Infine, anche in tale ipotesi, come in quella esaminata appena sopra, ai sensi del co. 9, salvo che ricorrano le citate condizioni, ogni patto contrario è nullo.

Infine, quanto ai poteri di intervento della contrattazione collettiva, non può non ricordarsi quanto previsto dall’art. 8 del decreto legge 13 agosto 2011, n. 138 (convertito in legge, con modifiche, dalla legge 14 settembre 2011, n. 148), in materia di contratti di prossimità. Ebbene, tale norma, per quanto qui di specifico interesse, dispone espressamente che:

  • i contratti collettivi di lavoro sottoscritti a livello aziendale o territoriale da associazioni dei lavoratori comparativamente più rappresentative sul piano nazionale o territoriale ovvero dalle loro rappresentanze sindacali operanti in azienda ai sensi della normativa di legge e degli accordi interconfederali vigenti, compreso l’accordo interconfederale del 28 giugno 2011, possono realizzare specifiche intese con efficacia nei confronti di tutti i lavoratori interessati, a condizione di essere sottoscritte sulla base di un criterio maggioritario relativo alle predette rappresentanze sindacali, finalizzate alla maggiore occupazione, alla qualità dei contratti di lavoro, all’adozione di forme di partecipazione dei lavoratori, all’emersione del lavoro irregolare, agli incrementi di competitività e di salario, alla gestione delle crisi aziendali e occupazionali, agli investimenti e all’avvio di nuove attività (co. 1);
  • le specifiche intese di cui al co. 1 possono riguardare la regolazione delle materie inerenti l’organizzazione del lavoro e della produzione con riferimento alle mansioni del lavoratore, alla classificazione e inquadramento del personale (co. 2, lettera b);
  • fermo il rispetto della Costituzione, nonché i vincoli derivanti dalle normative comunitarie e dalle convenzioni internazionali sul lavoro, le specifiche intese di cui al co. 1 operano anche in deroga alle disposizioni di legge che disciplinano le materie richiamate dal co. 2 e alle relative regolamentazioni contenute nei contratti collettivi nazionali di lavoro (co. 2-bis).

Demansionamento “totale

Se appare evidente che le prime due disposizioni citate consentono sì il demansionamento ma, per contro, dispongono di un campo di applicazione alquanto limitato, è pur vero che esiste un altro fondamentale strumento, di portata assai più rilevante. Ci stiamo riferendo al co. 6 della norma in esame, il quale dispone che:

  • nelle sedi di cui all’articolo 2113, co. 4; o
  • avanti alle commissioni di certificazione;

possono essere stipulati accordi individuali di modifica delle mansioni, della categoria legale, del livello di inquadramento e della relativa retribuzione, nell’interesse del lavoratore al/alla:

  • conservazione dell’occupazione;
  • acquisizione di una diversa professionalità; o
  • miglioramento delle condizioni di vita.

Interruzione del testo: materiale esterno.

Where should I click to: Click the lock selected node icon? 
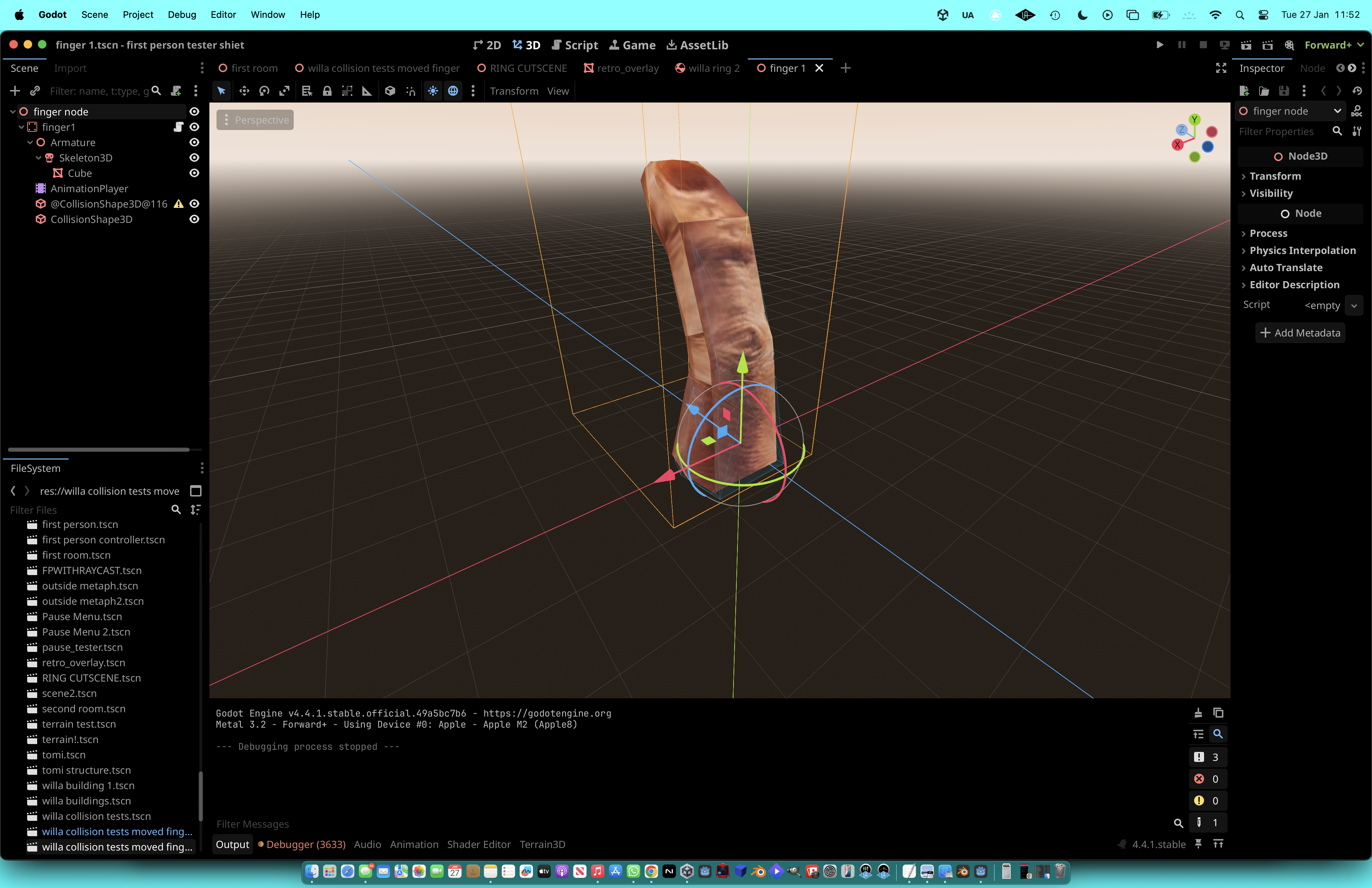click(x=327, y=91)
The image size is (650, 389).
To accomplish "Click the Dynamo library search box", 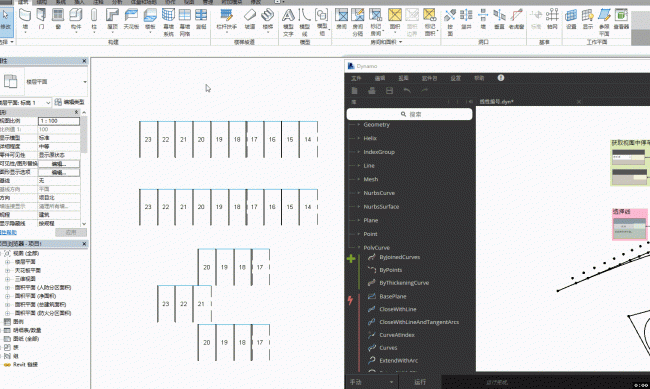I will tap(410, 114).
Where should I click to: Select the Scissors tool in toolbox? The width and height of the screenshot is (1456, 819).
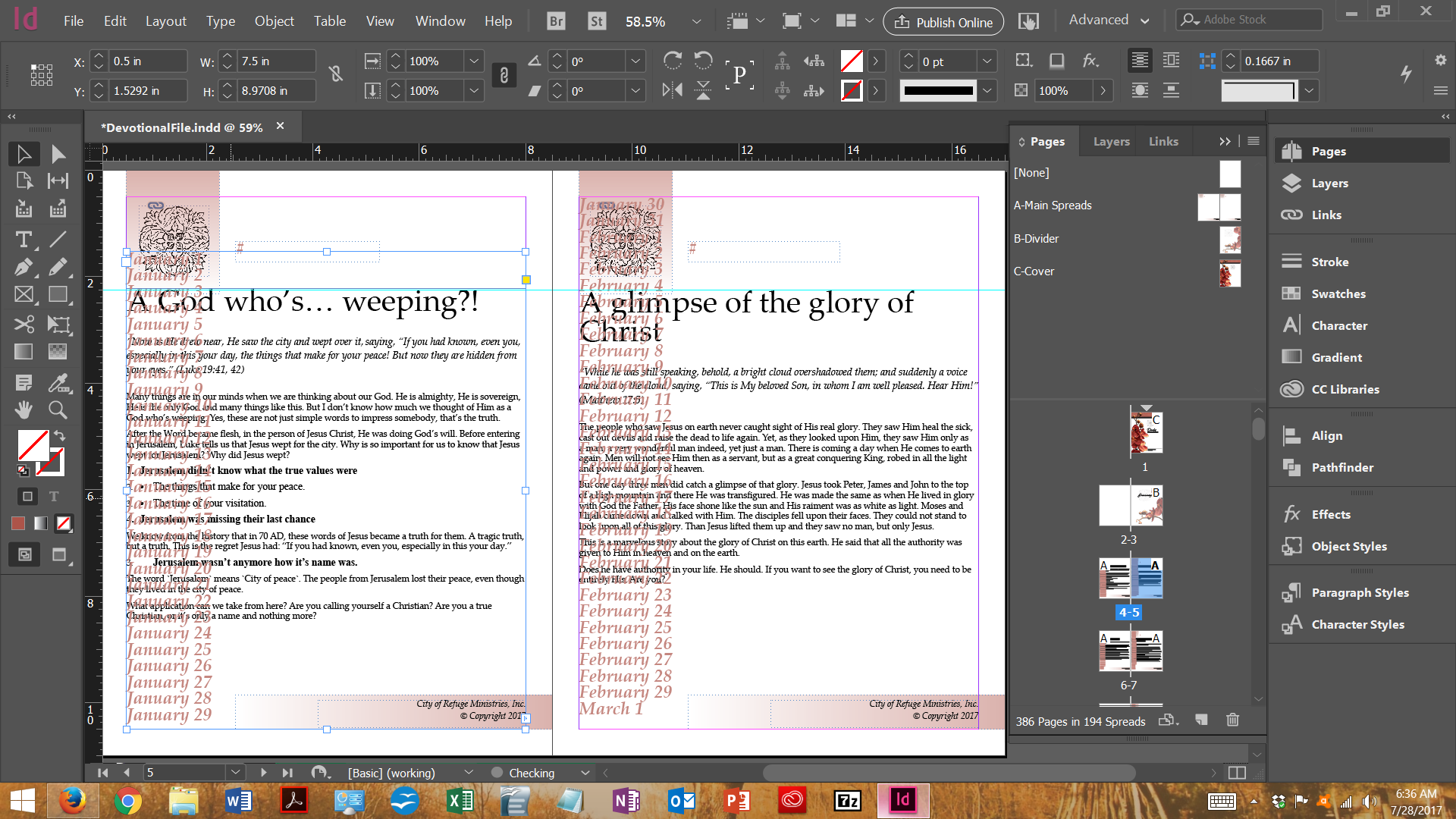point(24,325)
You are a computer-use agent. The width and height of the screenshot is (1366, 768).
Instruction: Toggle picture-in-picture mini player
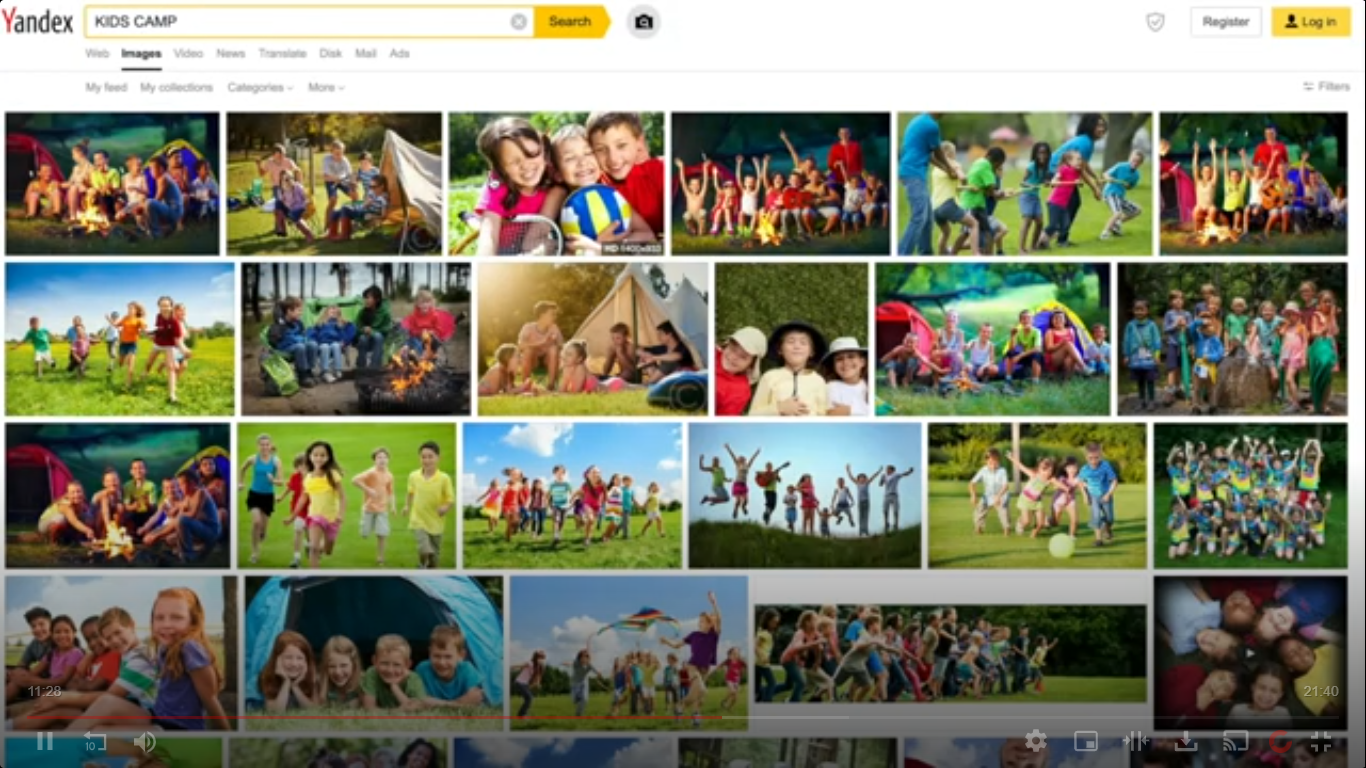click(x=1086, y=741)
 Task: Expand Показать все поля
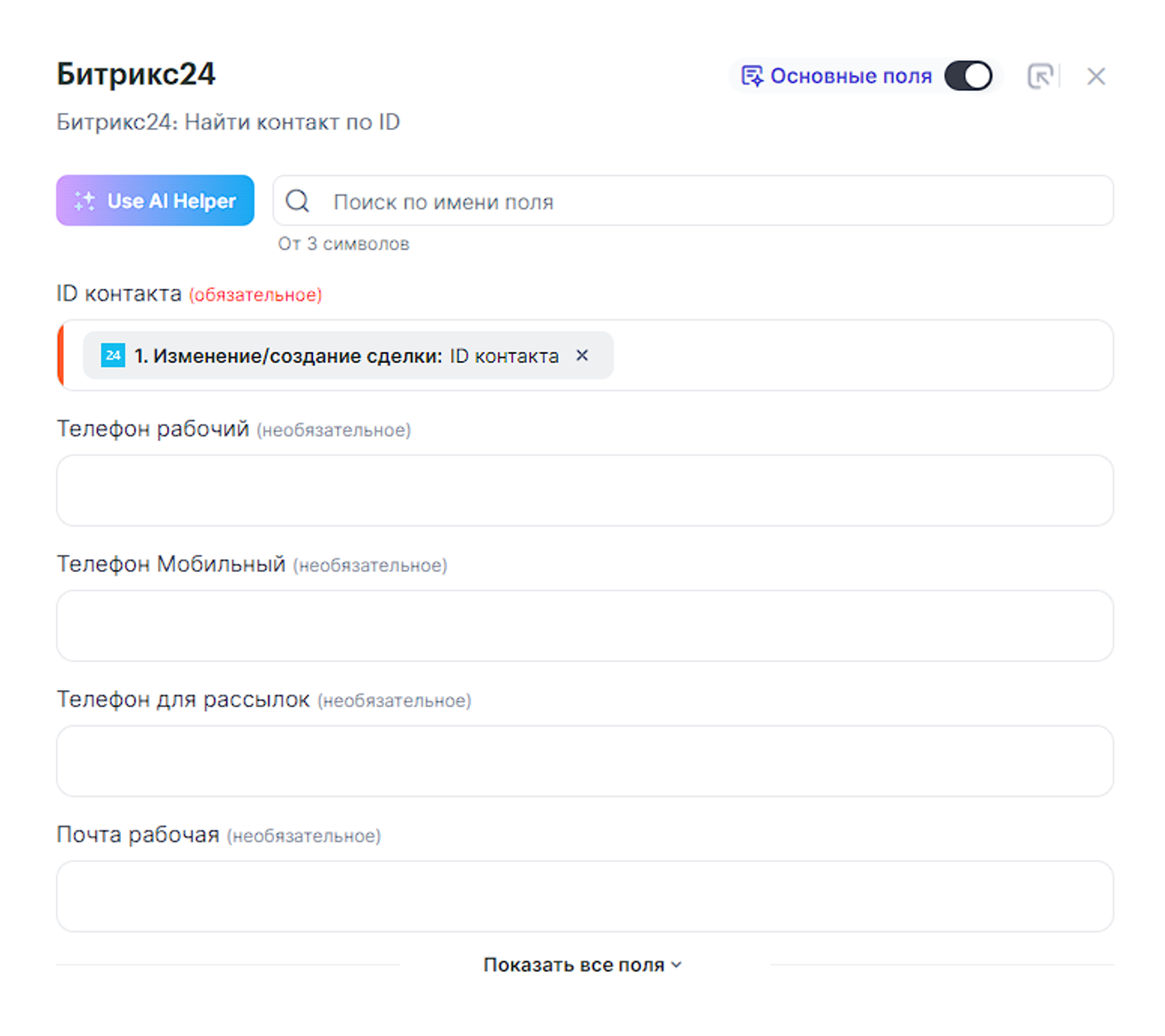point(574,965)
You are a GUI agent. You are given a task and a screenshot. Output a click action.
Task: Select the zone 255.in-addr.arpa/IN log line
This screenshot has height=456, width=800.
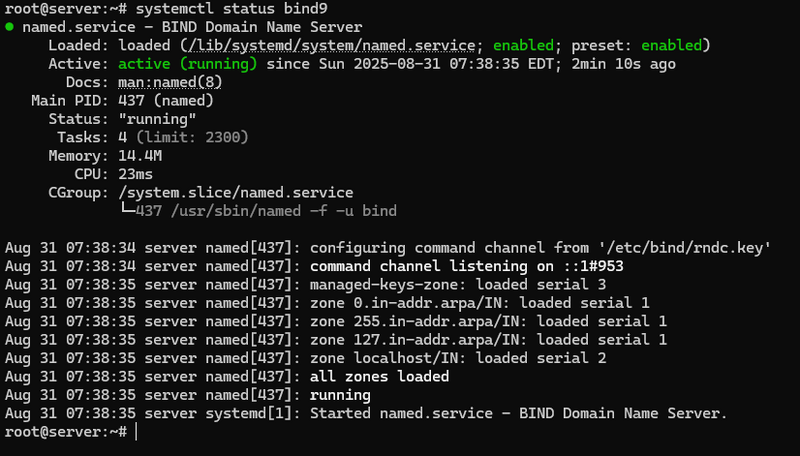(480, 321)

Nel corso di tale assai delicata procedura, il lavoratore – se lo desidera – può farsi assistere da un rappresentante dell’associazione sindacale cui aderisce o conferisce mandato, da un avvocato o da un consulente del lavoro (altrettanto non è espressamente previsto a favore del datore di lavoro ma pare una “dimenticanza” irrilevante, posto che la presenza del consulente del datore pare di fatto quasi scontata).

La norma, data la sua estrema rilevanza, merita una trattazione più approfondita.

Sedi previste

Al fine di tutelare le parti, con precipuo riguardo alla figura del dipendente, la norma non consente che la procedura si svolga “ovunque” ma individua specifiche sedi, ossia, per esempio, la sede sindacale, l’Ispettorato del Lavoro ovvero direttamente la commissione di certificazione, come disciplinata dagli articoli 75 e seguenti del decreto legislativo 10 settembre 2003, n. 276. La conciliazione in sede sindacale, ex art. 411, co. 3, cod. proc. civ., anche se è presente il rappresentante sindacale, non è valida se viene effettuata in azienda, che non è una “sede protetta” e quindi neutrale (Cass. ord. 15 aprile 2024, n. 10065).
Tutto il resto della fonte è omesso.